Approximation of arbitrarily high-order PDEs by first-order hyperbolic relaxation
David I. Ketcheson, Abhijit Biswas
TL;DR
The paper tackles the problem of approximating arbitrarily high-order evolution PDEs by first-order hyperbolic relaxation, enabling causal, efficiently solvable reformulations. It develops a general construction that introduces auxiliary variables and uses a signed permutation to enforce consistency between the auxiliary constraints, proving a unique stable hyperbolization for linear scalar high-order PDEs and establishing convergence to the original equation as the relaxation time $\tau \to 0$. The authors prove a Fourier-space convergence result with an $O(\tau)$ error, and extend the approach to nonlinear equations including the nonlinear Schrödinger equation, Camassa–Holm, and Kuramoto–Sivashinsky, demonstrating numerical convergence in representative examples.
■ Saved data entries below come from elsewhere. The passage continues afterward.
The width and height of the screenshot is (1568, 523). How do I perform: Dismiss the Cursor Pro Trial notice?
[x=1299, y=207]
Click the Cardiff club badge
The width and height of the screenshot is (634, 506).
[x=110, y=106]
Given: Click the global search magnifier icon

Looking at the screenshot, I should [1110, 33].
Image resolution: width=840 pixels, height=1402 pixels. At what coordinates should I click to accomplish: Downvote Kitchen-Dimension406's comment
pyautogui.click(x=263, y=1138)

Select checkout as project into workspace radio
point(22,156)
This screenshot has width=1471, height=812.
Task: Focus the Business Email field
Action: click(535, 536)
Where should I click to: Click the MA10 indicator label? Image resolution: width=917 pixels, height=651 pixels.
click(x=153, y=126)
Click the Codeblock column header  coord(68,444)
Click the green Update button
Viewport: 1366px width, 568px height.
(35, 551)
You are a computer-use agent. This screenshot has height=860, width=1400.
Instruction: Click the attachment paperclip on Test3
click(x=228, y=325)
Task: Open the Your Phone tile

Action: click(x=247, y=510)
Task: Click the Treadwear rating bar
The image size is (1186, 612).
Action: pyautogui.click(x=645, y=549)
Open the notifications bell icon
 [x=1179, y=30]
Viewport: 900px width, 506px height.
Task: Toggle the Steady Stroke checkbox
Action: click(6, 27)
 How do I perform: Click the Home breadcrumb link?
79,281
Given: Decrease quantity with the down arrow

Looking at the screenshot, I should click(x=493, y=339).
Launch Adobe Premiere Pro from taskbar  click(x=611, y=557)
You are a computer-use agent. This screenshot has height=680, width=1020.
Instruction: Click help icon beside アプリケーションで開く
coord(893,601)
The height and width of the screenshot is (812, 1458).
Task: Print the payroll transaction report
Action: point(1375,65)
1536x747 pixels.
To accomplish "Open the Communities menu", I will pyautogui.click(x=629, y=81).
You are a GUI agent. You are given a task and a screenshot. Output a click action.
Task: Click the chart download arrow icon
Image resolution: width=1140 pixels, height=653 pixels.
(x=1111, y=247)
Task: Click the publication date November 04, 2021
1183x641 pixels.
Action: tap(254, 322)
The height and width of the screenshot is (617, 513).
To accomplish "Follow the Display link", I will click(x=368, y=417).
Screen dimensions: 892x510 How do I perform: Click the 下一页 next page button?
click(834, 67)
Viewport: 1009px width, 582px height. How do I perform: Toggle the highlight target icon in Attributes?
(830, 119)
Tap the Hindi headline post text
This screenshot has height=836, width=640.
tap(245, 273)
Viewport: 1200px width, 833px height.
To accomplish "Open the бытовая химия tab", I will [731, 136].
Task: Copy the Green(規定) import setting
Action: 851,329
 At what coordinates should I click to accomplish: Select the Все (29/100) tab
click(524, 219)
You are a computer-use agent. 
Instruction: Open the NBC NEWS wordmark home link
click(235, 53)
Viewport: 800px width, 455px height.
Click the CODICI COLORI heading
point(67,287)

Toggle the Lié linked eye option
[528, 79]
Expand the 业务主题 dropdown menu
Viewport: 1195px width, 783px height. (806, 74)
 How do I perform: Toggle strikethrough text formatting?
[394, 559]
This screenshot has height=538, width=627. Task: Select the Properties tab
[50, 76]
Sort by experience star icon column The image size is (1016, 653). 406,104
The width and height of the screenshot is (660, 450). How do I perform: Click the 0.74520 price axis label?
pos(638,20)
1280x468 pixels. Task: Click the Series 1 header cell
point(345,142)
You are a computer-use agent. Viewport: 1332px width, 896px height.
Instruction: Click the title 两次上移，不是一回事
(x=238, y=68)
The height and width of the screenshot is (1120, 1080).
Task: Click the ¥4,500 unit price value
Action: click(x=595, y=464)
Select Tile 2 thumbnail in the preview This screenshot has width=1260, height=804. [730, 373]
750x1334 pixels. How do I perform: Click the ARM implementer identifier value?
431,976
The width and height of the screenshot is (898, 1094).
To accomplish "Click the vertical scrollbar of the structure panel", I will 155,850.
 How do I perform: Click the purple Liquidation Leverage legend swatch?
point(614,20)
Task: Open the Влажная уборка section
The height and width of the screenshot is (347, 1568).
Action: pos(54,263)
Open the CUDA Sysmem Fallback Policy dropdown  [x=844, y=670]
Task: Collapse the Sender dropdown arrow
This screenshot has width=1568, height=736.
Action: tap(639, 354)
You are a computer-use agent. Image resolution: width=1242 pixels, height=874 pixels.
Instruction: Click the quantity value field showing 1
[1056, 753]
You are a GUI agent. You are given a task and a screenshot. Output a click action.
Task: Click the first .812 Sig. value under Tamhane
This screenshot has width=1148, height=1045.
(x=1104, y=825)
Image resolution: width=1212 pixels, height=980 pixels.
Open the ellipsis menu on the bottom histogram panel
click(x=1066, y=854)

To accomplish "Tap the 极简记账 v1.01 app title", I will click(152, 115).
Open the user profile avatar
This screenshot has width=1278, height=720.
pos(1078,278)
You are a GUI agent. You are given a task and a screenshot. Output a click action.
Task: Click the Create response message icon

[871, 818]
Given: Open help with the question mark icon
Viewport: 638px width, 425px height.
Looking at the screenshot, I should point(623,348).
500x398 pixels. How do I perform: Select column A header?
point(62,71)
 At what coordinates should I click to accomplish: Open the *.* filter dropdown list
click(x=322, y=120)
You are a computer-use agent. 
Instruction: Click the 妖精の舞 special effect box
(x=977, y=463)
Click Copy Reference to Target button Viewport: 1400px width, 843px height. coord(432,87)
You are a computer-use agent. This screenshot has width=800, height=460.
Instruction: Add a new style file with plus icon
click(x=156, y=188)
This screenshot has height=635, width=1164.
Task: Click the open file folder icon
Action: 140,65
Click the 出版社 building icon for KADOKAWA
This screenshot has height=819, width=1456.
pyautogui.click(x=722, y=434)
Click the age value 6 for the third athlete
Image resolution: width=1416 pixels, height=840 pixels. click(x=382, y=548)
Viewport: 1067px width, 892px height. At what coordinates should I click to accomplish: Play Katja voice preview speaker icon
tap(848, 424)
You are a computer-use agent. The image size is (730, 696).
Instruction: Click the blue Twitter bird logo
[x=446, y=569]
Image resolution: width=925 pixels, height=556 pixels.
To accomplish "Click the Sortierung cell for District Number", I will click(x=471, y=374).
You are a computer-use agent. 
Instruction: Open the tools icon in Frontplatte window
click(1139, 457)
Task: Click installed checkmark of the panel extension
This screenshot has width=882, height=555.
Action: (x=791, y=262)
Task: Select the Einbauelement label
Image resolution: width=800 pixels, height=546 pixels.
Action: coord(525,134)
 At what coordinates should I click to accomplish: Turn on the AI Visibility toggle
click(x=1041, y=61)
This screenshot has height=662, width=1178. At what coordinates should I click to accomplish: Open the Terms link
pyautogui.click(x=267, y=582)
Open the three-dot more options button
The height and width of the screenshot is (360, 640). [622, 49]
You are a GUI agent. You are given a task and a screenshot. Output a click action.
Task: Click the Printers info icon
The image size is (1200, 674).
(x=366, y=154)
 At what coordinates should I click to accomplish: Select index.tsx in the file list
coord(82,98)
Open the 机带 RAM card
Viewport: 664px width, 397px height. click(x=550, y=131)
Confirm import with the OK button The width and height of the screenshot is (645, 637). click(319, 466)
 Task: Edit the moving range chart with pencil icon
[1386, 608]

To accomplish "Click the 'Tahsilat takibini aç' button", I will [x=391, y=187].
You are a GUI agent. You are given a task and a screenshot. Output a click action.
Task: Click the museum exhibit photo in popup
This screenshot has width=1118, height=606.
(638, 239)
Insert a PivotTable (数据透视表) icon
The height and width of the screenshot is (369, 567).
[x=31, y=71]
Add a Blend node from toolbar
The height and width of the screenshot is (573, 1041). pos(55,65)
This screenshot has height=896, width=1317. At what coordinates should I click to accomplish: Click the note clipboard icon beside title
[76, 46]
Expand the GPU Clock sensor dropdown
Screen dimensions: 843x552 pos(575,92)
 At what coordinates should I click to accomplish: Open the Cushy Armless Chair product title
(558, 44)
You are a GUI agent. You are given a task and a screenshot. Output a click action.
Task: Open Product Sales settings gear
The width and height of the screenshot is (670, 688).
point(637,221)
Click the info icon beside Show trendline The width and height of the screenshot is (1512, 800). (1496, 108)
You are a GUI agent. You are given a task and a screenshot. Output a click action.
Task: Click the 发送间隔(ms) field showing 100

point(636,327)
This work broadens the applicability of hyperbolic relaxation, offering a unified methodology to transform complex high-order models into tractable, causally consistent hyperbolic systems with potential computational and analytical advantages.
Abstract
We present a framework for constructing a first-order hyperbolic system whose solution approximates that of a desired higher-order evolution equation. Constructions of this kind have received increasing interest in recent years, and are potentially useful as either analytical or computational tools for understanding the corresponding higher-order equation. We perform a systematic analysis of a family of linear model equations and show that for each member of this family there is a stable hyperbolic approximation whose solution converges to that of the model equation in a certain limit. We then show through several examples that this approach can be applied successfully to a very wide range of nonlinear PDEs of practical interest.